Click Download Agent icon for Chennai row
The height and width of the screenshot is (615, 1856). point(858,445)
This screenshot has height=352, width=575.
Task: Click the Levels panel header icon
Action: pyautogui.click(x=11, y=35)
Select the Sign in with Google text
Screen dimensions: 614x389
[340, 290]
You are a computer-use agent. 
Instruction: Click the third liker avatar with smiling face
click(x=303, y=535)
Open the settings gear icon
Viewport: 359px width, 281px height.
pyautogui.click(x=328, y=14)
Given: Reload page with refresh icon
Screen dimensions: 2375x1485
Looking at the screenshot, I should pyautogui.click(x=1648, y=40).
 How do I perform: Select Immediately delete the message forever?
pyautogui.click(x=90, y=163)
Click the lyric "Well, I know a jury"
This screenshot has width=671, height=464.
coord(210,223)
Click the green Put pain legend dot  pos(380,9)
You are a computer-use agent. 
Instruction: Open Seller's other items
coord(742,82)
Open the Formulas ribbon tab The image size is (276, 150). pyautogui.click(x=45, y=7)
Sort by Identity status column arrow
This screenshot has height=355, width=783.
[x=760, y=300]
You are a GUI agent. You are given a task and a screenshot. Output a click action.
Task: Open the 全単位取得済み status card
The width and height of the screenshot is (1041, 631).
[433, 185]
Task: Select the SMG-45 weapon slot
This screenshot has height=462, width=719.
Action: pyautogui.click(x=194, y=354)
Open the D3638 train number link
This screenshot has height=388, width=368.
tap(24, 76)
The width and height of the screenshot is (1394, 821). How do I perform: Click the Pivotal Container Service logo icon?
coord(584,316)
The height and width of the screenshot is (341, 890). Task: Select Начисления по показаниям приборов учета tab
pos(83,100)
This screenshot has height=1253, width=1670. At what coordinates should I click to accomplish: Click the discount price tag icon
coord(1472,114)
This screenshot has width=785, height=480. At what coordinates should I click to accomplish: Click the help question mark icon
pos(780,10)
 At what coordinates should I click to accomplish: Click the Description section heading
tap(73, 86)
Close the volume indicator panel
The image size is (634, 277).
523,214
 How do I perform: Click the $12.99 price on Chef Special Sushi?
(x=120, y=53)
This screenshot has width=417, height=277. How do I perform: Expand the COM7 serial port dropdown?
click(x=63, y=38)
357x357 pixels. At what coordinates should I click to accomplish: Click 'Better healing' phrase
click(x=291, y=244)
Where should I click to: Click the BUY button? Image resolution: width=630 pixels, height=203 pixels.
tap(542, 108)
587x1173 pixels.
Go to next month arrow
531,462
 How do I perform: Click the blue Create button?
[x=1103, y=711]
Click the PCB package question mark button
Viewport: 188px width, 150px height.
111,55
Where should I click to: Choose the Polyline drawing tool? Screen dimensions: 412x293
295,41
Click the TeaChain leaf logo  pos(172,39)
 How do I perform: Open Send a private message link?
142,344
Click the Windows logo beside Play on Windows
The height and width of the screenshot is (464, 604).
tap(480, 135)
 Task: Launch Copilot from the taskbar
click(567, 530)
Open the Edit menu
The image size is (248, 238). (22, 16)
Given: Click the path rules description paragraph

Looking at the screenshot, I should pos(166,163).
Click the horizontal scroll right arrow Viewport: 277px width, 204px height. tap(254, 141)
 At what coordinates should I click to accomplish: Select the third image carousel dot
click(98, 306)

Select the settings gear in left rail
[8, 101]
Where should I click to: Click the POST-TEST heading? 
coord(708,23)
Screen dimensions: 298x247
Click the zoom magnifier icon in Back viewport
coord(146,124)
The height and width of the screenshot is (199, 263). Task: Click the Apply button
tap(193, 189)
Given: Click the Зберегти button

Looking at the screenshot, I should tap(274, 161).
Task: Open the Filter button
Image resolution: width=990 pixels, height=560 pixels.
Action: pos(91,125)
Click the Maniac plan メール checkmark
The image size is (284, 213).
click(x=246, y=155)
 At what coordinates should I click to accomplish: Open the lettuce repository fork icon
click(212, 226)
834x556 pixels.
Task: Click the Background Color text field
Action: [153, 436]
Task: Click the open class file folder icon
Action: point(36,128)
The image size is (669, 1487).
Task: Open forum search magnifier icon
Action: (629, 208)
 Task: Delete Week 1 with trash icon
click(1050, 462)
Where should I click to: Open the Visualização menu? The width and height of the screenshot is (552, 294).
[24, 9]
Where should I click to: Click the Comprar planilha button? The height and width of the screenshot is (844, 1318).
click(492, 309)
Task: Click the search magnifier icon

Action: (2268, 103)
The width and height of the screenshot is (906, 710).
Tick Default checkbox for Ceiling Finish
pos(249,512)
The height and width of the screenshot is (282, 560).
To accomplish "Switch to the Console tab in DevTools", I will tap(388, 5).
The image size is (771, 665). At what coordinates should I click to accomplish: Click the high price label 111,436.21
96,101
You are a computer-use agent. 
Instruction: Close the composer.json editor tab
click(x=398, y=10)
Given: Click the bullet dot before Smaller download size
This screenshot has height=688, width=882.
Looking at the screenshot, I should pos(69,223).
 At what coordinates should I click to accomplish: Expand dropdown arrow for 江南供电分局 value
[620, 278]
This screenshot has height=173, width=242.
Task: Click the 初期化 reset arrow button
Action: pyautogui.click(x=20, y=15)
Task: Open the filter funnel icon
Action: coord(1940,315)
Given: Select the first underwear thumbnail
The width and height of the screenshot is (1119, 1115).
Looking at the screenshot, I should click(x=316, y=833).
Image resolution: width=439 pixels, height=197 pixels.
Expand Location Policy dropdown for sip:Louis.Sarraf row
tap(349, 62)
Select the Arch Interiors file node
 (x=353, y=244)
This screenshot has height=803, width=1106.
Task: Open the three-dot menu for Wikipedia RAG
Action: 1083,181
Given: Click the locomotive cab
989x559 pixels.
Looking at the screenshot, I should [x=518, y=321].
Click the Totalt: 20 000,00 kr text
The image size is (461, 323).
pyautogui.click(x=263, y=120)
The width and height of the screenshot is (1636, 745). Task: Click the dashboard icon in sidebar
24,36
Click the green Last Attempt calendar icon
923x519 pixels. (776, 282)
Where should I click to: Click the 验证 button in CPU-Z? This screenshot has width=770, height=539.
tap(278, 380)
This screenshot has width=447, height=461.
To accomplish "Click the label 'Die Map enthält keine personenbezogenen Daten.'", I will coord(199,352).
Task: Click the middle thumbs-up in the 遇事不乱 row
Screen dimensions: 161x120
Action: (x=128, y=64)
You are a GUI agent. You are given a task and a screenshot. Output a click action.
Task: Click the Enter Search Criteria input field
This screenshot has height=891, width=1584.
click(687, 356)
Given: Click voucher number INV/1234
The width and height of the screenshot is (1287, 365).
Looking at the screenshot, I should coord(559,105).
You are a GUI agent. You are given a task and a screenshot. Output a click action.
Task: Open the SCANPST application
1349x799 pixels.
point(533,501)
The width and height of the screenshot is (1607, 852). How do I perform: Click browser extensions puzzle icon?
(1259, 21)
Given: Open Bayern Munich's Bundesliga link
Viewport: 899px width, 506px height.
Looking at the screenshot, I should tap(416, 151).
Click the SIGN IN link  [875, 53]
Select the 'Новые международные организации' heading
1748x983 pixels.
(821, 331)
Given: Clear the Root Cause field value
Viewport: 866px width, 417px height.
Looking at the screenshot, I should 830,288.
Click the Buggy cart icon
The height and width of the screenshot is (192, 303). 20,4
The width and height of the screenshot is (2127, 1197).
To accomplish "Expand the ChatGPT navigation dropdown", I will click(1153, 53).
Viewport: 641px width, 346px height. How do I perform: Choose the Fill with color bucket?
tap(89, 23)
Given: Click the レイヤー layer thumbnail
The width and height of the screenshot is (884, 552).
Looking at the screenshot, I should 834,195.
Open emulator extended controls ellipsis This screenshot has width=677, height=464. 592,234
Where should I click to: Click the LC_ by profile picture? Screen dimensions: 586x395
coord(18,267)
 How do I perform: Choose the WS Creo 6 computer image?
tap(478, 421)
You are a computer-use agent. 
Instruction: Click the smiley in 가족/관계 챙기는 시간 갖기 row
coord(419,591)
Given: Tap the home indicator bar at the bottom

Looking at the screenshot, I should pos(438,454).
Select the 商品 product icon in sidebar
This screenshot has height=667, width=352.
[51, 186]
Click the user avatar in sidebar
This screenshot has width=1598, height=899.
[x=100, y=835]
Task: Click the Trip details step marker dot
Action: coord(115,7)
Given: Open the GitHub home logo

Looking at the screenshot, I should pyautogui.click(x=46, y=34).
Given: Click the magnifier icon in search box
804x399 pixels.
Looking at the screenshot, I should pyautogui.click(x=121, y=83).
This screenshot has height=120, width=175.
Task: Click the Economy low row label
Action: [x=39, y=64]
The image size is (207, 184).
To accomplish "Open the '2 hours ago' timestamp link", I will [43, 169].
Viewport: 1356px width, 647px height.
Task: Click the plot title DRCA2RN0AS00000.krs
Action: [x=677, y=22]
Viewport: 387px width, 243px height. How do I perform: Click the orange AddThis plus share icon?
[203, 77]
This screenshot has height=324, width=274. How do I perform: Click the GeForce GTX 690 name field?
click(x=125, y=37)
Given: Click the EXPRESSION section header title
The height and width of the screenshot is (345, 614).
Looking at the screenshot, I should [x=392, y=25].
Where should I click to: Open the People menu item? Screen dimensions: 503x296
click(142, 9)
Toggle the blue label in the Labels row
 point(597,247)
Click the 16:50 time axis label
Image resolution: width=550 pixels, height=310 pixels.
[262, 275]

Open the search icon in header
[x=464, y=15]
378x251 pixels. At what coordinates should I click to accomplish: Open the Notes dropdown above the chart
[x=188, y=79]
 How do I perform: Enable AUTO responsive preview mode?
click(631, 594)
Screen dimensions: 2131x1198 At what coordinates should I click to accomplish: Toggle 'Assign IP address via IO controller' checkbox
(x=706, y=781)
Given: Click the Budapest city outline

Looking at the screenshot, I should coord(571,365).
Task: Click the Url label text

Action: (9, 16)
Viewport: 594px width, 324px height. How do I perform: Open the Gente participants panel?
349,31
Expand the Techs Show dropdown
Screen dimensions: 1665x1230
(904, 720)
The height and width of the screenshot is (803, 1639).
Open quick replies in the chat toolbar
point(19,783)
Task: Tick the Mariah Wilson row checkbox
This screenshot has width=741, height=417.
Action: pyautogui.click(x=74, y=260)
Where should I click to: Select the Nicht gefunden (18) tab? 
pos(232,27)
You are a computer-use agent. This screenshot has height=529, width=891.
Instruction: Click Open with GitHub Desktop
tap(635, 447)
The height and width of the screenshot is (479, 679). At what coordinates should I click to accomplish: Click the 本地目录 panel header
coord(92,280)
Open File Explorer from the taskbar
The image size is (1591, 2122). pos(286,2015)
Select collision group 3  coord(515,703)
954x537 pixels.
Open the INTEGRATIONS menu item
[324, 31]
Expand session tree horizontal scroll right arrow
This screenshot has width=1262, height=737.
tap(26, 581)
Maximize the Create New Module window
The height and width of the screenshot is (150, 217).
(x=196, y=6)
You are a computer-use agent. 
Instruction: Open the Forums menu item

#### Aim
Please reproduce, word for word, everything from the line containing "Task: Tick the Mariah Wilson row checkbox" down to the final line above.

#### Correct result
Task: Tick the Mariah Wilson row checkbox
This screenshot has width=741, height=417.
Action: pyautogui.click(x=74, y=260)
Where should I click to: Select the Nicht gefunden (18) tab? 
pos(232,27)
You are a computer-use agent. This screenshot has height=529, width=891.
Instruction: Click Open with GitHub Desktop
tap(635, 447)
The height and width of the screenshot is (479, 679). At what coordinates should I click to accomplish: Click the 本地目录 panel header
coord(92,280)
Open File Explorer from the taskbar
The image size is (1591, 2122). pos(286,2015)
Select collision group 3  coord(515,703)
954x537 pixels.
Open the INTEGRATIONS menu item
[324, 31]
Expand session tree horizontal scroll right arrow
This screenshot has width=1262, height=737.
tap(26, 581)
Maximize the Create New Module window
The height and width of the screenshot is (150, 217).
(x=196, y=6)
You are a computer-use agent. 
Instruction: Open the Forums menu item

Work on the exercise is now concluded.